X = boston_df.drop('PRICE', axis=1)
y = boston_df['PRICE']

X_train, X_test, y_train, y_test = train_test_split(X, y, test_size=0.2, random_state=13)

# 선형 회귀 학습
from sklearn.linear_model import LinearRegression

reg = LinearRegression()
reg.fit(X_train, y_train)

# 모델 평가 : RMS(Root Mean Square) 사용
import numpy as np
from sklearn.metrics import mean_squared_error

pred_tr = reg.predict(X_train)
pred_test = reg.predict(X_test)
rmse_tr = (np.sqrt(mean_squared_error(y_train, pred_tr)))
rmse_test = (np.sqrt(mean_squared_error(y_test, pred_test)))

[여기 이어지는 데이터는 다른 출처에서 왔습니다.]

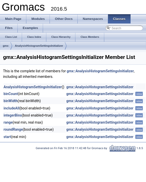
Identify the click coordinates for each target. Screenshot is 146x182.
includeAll (11, 108)
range (8, 122)
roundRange (13, 129)
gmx (6, 45)
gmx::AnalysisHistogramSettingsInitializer (100, 71)
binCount (11, 94)
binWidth (11, 101)
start (7, 137)
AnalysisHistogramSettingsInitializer (39, 45)
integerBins (13, 115)
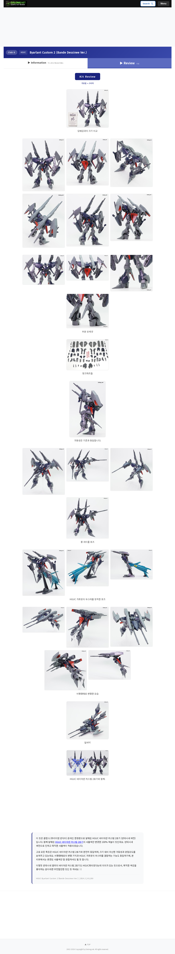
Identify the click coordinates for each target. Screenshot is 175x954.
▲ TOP (88, 944)
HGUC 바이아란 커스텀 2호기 (69, 842)
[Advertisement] (88, 27)
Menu (163, 3)
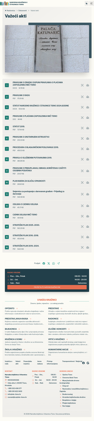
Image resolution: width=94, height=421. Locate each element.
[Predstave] (68, 311)
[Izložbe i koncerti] (68, 331)
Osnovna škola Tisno (69, 377)
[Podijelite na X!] (48, 263)
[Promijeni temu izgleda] (87, 3)
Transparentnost (68, 361)
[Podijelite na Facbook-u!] (44, 263)
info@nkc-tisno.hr (14, 394)
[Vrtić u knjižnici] (68, 342)
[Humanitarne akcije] (68, 352)
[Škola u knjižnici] (25, 352)
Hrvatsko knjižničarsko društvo (72, 397)
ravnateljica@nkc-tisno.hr (17, 397)
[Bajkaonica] (25, 331)
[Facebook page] (83, 363)
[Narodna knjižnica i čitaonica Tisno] (16, 3)
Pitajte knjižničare (68, 403)
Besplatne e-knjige (68, 400)
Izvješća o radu (8, 362)
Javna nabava (40, 362)
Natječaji (79, 361)
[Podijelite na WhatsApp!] (53, 263)
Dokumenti (22, 10)
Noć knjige (65, 406)
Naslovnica (10, 10)
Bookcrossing (66, 394)
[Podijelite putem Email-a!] (58, 263)
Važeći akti (18, 362)
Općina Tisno (66, 375)
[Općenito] (25, 311)
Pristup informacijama (52, 362)
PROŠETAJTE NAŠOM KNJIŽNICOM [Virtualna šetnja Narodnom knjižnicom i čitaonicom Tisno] (47, 287)
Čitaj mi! (64, 386)
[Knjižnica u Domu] (25, 342)
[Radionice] (68, 321)
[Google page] (88, 363)
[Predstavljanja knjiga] (25, 321)
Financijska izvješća (28, 362)
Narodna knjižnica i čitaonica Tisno (42, 414)
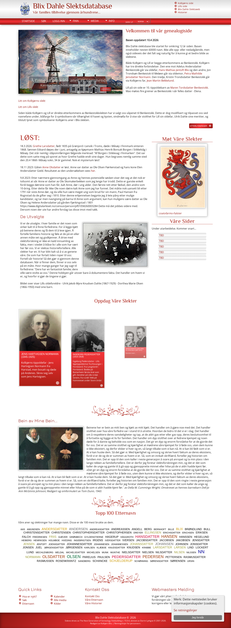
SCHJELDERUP (121, 561)
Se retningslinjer (185, 610)
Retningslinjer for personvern (127, 623)
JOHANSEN (164, 544)
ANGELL (137, 529)
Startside (28, 21)
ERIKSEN (202, 532)
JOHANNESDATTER (79, 544)
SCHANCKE (100, 561)
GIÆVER (63, 537)
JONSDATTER (199, 544)
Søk (43, 21)
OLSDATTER (53, 556)
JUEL (39, 547)
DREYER (138, 532)
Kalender (59, 596)
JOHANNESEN (101, 544)
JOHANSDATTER (141, 544)
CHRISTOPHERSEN (119, 532)
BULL (207, 529)
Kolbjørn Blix (106, 623)
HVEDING (67, 540)
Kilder (57, 603)
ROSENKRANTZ (66, 561)
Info (112, 21)
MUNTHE (115, 552)
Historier (182, 12)
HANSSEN (185, 536)
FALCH (26, 536)
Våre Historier (93, 603)
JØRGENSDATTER (54, 547)
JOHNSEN (181, 544)
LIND (191, 547)
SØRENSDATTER (159, 561)
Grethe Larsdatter (44, 146)
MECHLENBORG (44, 552)
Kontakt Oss (92, 596)
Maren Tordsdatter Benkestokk (189, 87)
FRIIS (52, 536)
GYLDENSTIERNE (93, 537)
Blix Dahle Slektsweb (189, 9)
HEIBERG (26, 540)
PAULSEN (104, 557)
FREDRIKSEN (40, 537)
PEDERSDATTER (126, 557)
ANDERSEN (78, 529)
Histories (105, 89)
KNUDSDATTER (116, 547)
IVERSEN (128, 540)
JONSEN (28, 547)
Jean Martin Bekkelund (160, 80)
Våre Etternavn (94, 600)
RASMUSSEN (45, 561)
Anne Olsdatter (51, 167)
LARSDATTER (162, 547)
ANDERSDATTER (54, 529)
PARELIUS (89, 557)
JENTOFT (42, 544)
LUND (30, 552)
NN (201, 551)
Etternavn (28, 603)
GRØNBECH (75, 537)
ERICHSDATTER (171, 532)
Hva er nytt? (29, 596)
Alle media (60, 600)
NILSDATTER (164, 552)
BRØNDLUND (193, 529)
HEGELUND (201, 536)
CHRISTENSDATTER (36, 532)
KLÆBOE (102, 547)
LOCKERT (202, 547)
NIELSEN (148, 552)
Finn (76, 21)
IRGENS (98, 540)
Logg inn (59, 21)
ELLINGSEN (153, 532)
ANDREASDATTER (99, 529)
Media (95, 21)
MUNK (105, 552)
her (93, 171)
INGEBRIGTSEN (82, 540)
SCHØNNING (141, 561)
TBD (161, 235)
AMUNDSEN (33, 529)
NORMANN (32, 557)
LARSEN (180, 547)
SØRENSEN (177, 561)
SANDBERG (84, 561)
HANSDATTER (147, 537)
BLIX (179, 529)
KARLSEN (89, 547)
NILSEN (179, 552)
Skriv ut (129, 22)
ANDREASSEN (120, 529)
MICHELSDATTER (75, 552)
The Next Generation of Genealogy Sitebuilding (101, 620)
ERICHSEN (188, 532)
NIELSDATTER (131, 552)
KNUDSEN (133, 547)
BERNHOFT (160, 529)
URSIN (190, 561)
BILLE (171, 529)
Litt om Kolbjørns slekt (31, 101)
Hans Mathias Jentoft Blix (174, 70)
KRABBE (146, 547)
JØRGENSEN (74, 547)
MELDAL (59, 552)
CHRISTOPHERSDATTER (89, 532)
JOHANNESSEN (119, 544)
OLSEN (74, 556)
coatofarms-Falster (170, 213)
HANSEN (169, 536)
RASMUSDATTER (195, 557)
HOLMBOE (54, 540)
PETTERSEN (174, 557)
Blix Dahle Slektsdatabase (72, 6)
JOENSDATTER (57, 544)
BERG (148, 529)
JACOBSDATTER (146, 540)
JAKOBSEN (183, 540)
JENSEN (29, 544)
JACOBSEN (166, 540)
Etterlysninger (198, 125)
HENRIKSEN (40, 540)
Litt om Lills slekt (28, 107)
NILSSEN (191, 552)
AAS (23, 529)
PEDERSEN (153, 556)
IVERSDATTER (112, 540)
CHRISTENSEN (61, 532)
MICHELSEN (93, 552)
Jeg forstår (198, 617)
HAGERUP (112, 536)
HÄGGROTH (126, 537)
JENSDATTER (201, 540)
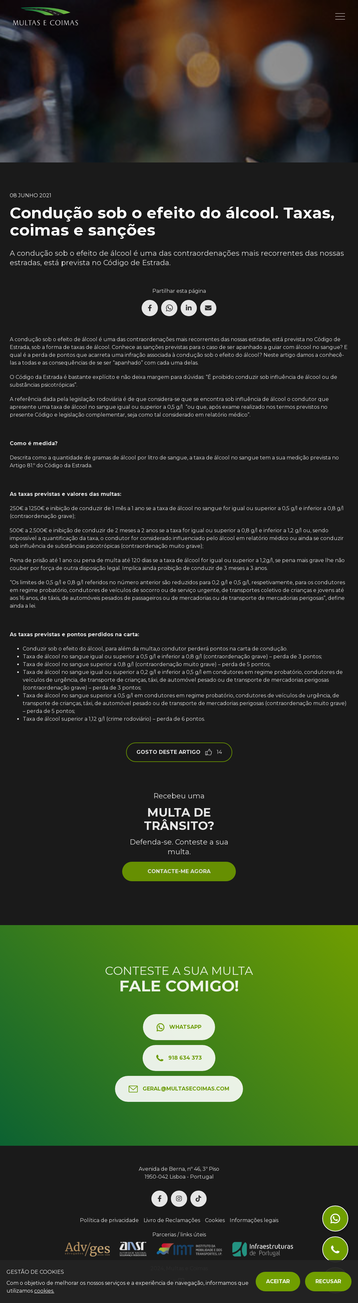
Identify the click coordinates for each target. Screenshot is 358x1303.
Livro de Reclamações (172, 1220)
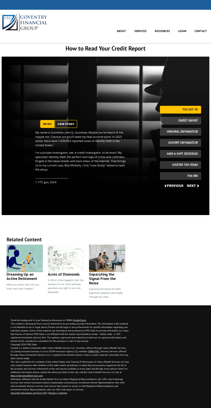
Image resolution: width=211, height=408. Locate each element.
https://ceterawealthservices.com (27, 375)
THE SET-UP (190, 110)
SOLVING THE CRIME (185, 165)
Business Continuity (58, 392)
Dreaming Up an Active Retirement (22, 276)
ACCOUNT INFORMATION (183, 143)
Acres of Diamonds (64, 274)
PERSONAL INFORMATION (182, 132)
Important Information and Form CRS (29, 392)
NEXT (193, 185)
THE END (192, 176)
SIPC (97, 351)
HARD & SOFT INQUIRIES (182, 154)
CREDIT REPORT (188, 121)
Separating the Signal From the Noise (102, 279)
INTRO (47, 124)
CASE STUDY (66, 124)
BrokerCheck (80, 320)
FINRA (91, 351)
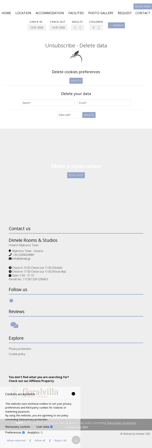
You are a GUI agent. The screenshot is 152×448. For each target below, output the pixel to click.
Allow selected (16, 440)
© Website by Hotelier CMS (135, 433)
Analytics (35, 432)
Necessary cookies (19, 427)
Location (23, 13)
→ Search (116, 25)
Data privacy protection (121, 423)
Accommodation (50, 13)
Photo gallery (100, 13)
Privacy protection (20, 349)
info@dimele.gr (21, 259)
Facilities (76, 13)
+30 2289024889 (23, 255)
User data (44, 427)
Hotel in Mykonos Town (24, 245)
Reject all (60, 440)
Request (125, 13)
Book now (142, 6)
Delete (76, 80)
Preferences (15, 432)
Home (6, 13)
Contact (142, 13)
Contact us (20, 228)
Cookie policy (17, 354)
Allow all (40, 440)
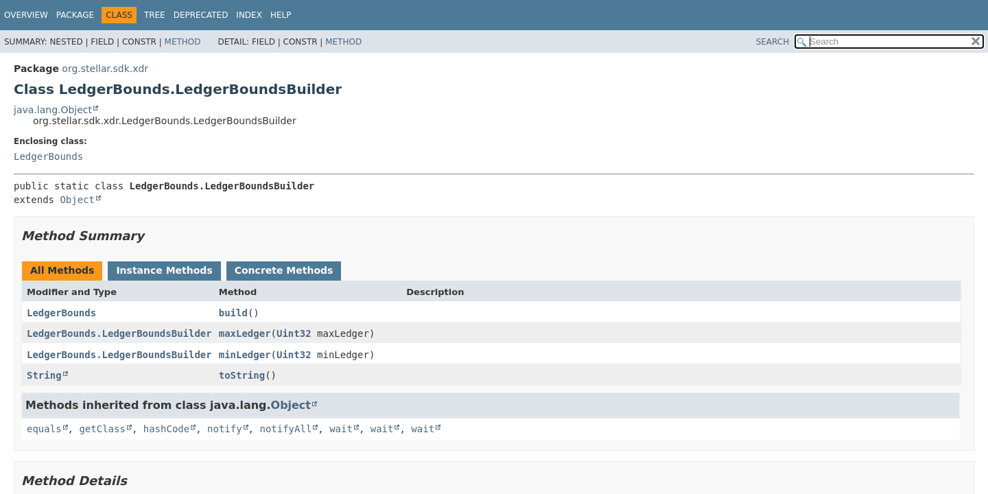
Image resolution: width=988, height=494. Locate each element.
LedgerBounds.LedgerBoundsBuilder (119, 333)
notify (224, 428)
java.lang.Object (53, 109)
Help (281, 15)
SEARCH (773, 42)
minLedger (245, 354)
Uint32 (294, 333)
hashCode (166, 428)
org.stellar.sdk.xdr (105, 68)
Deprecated (201, 15)
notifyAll (285, 428)
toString (242, 375)
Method (183, 42)
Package (75, 15)
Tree (154, 15)
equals (44, 428)
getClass (102, 428)
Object (77, 199)
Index (249, 15)
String (44, 375)
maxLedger (245, 333)
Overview (26, 15)
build (233, 312)
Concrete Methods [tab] (284, 270)
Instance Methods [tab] (164, 270)
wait (341, 428)
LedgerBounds (48, 156)
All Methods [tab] (62, 270)
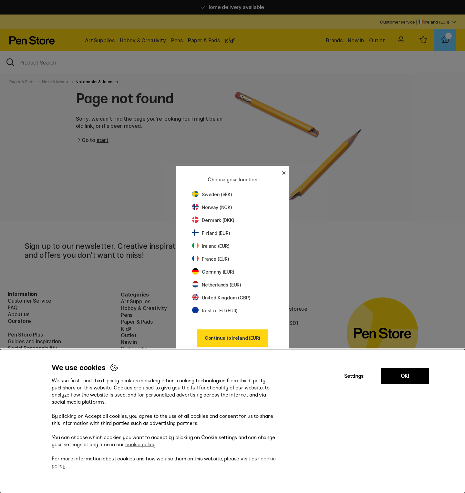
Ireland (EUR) (211, 246)
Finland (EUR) (211, 233)
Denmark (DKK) (213, 220)
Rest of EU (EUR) (215, 310)
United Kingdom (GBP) (221, 297)
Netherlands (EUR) (216, 284)
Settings (354, 376)
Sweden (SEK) (212, 194)
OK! (405, 376)
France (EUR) (210, 259)
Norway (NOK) (212, 207)
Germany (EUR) (213, 272)
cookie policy (140, 444)
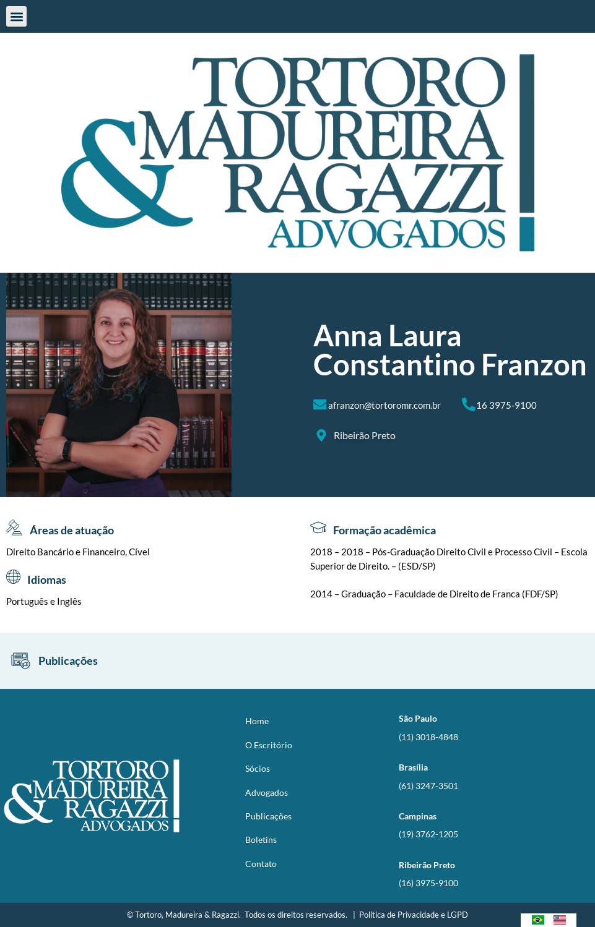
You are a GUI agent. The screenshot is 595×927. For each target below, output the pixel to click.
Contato (261, 863)
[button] (16, 16)
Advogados (266, 792)
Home (257, 721)
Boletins (261, 839)
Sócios (257, 768)
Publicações (268, 816)
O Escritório (268, 745)
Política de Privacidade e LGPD (413, 915)
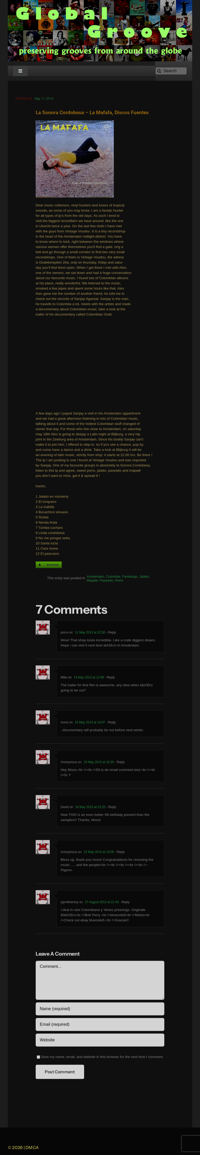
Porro (119, 581)
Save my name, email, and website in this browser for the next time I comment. (102, 1057)
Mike (64, 678)
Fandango (130, 577)
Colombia (113, 577)
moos (64, 723)
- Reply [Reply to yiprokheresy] (124, 903)
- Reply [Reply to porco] (110, 633)
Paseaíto (106, 581)
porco (64, 633)
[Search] (171, 71)
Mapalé (92, 581)
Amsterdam (95, 577)
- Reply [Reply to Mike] (109, 678)
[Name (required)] (100, 1009)
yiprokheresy (69, 903)
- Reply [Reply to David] (110, 807)
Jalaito (144, 577)
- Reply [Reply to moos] (110, 723)
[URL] (100, 1040)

print('RMSE of Train Data : {}'.format(rmse_tr))
print('RMSE of Test Data : {}'.format(rmse_test))

# 성능 확인 : 직선에 모일 수록 좋은 성능을 가진 것이다.
plt.figure(figsize=(10, 6))
plt.scatter(y_test, pred_test)
plt.xlabel('Actual House Prices ($1000)')
plt.ylabel('Predicted Prices')
plt.title('Real vs Predicted')
plt.plot([0, 48], [0, 48], 'r')
plt.show()

LSTAT 제외

# 데이터 나누기
from sklearn.model_selection import train_test_split

X = boston_df.drop(['PRICE', 'LSTAT'], axis=1)
y = boston_df['PRICE']

X_train, X_test, y_train, y_test = train_test_split(X, y, test_size=0.2, random_state=13)

# 선형 회귀 학습
from sklearn.linear_model import LinearRegression

reg = LinearRegression()
reg.fit(X_train, y_train)

# 모델 평가 : RMS(Root Mean Square) 사용
import numpy as np
from sklearn.metrics import mean_squared_error

pred_tr = reg.predict(X_train)
pred_test = reg.predict(X_test)
rmse_tr = (np.sqrt(mean_squared_error(y_train, pred_tr)))
rmse_test = (np.sqrt(mean_squared_error(y_test, pred_test)))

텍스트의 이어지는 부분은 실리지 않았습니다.